I ran into several problems. The major one was that I found myself to be not much good at selling things. It’s all very well to suggest that, because journalists are able to do a ‘death knock’ on a bereaved family, cold-calling businesses should be a doddle. Maybe for some people it is, but I found selling my site to a reluctant shop owner to be a lot tougher than getting information from a reluctant member of the public.

Specifically, I discovered it was hard to convince business owners to part with cash for an advert on a website, even one which had a relatively large audience like mine. The butcher, baker and pub landlord generally have little knowledge of advertising or media trends, and are usually happy to do what they’ve always done, and stick an old-fashioned ad in a paper or magazine every so often. We might know about how the paper’s circulation is a fraction of what it once was, but not everyone does.

The adverts I was able to sell were usually taken by people who used Saddleworth News as readers, and so understood the value of being on the site. Often the advertisers ran internet-based companies themselves, so they could easily see the number of clickthroughs they were getting from me, which helped encourage them to stay on.

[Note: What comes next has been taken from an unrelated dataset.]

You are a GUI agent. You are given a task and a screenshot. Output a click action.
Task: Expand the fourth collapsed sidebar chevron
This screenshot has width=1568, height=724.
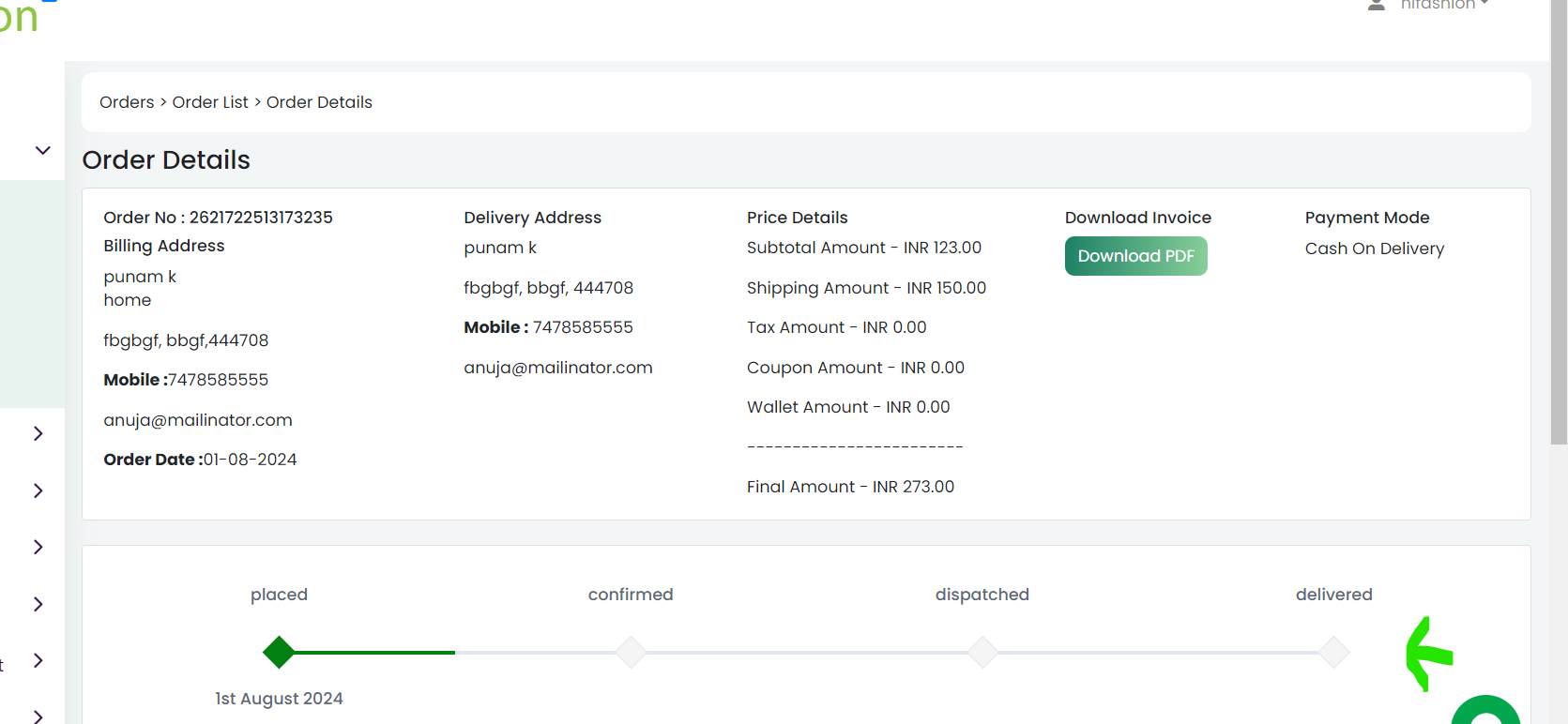click(38, 604)
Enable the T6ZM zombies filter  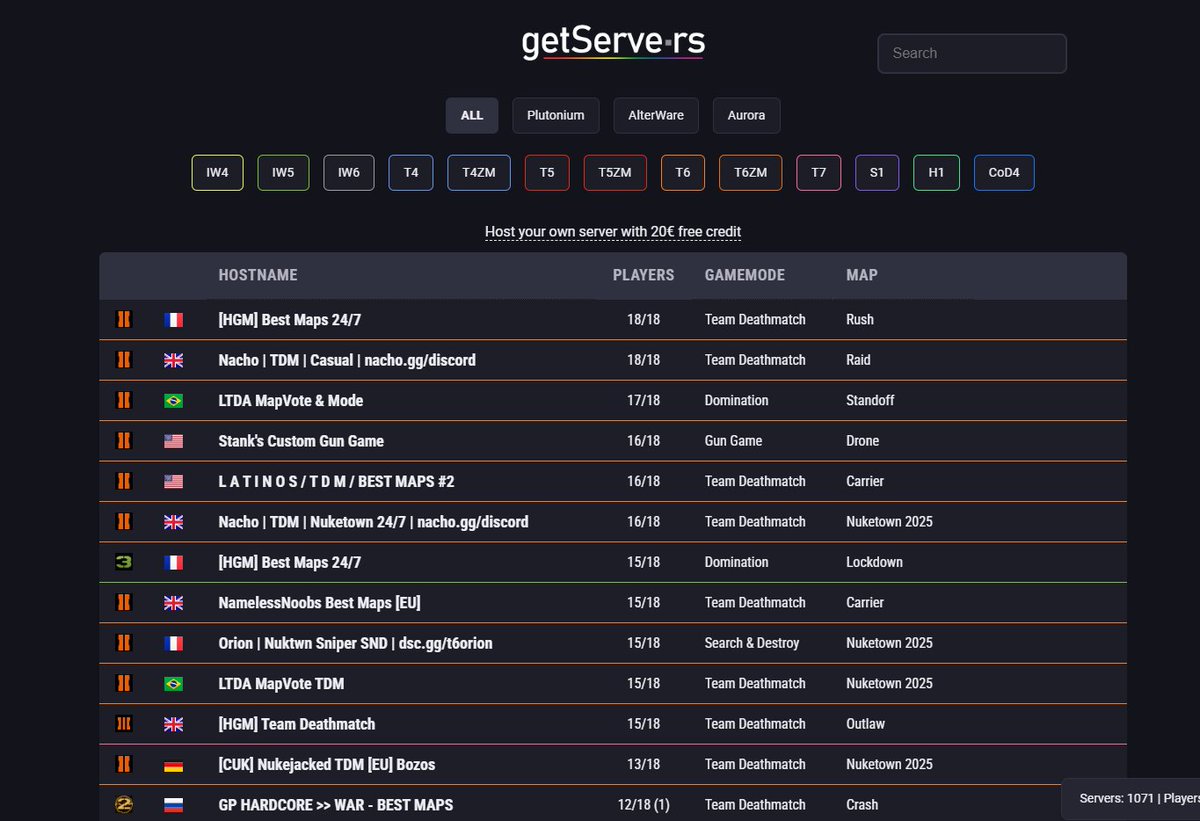[750, 172]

The traditional separation between commercial and editorial inevitably got a bit blurred. If one of my advertisers came up in a local news story, I’d always mention the fact they were a supporter of the site. Indeed, I found my amateurish sales patter tended to work best on someone I’d just interviewed (“Thanks for sparing the time to chat, by the way, you can advertise on my site too you know, it’s got thousands of readers a month…”).

But even though at the site’s peak I usually had 12-15 advertisers at any one time, it was only enough to cover costs and keep me in a bit of petrol and beer money. Fine when I was only doing it for a couple of hours a day, but in order to bring in enough cash to make the site my full-time job, I would have been forced to spend most of my time selling ads rather than writing stories. Not an appealing prospect, and a key reason why I ended up handing the site over to students.

I’m sure that, over time, and especially as more local papers go weekly or close altogether, small businesses might see the value of spending a bit more of their advertising money with a quality hyperlocal site. I’m also sure that, with a bit of training, journalists like me could learn to sell ads adequately enough. But I’m even more sure that adding yet another difficult task to the skillset of the modern journalist wouldn’t go down well with anyone. Perhaps this is one skill too important to be left to amateurs.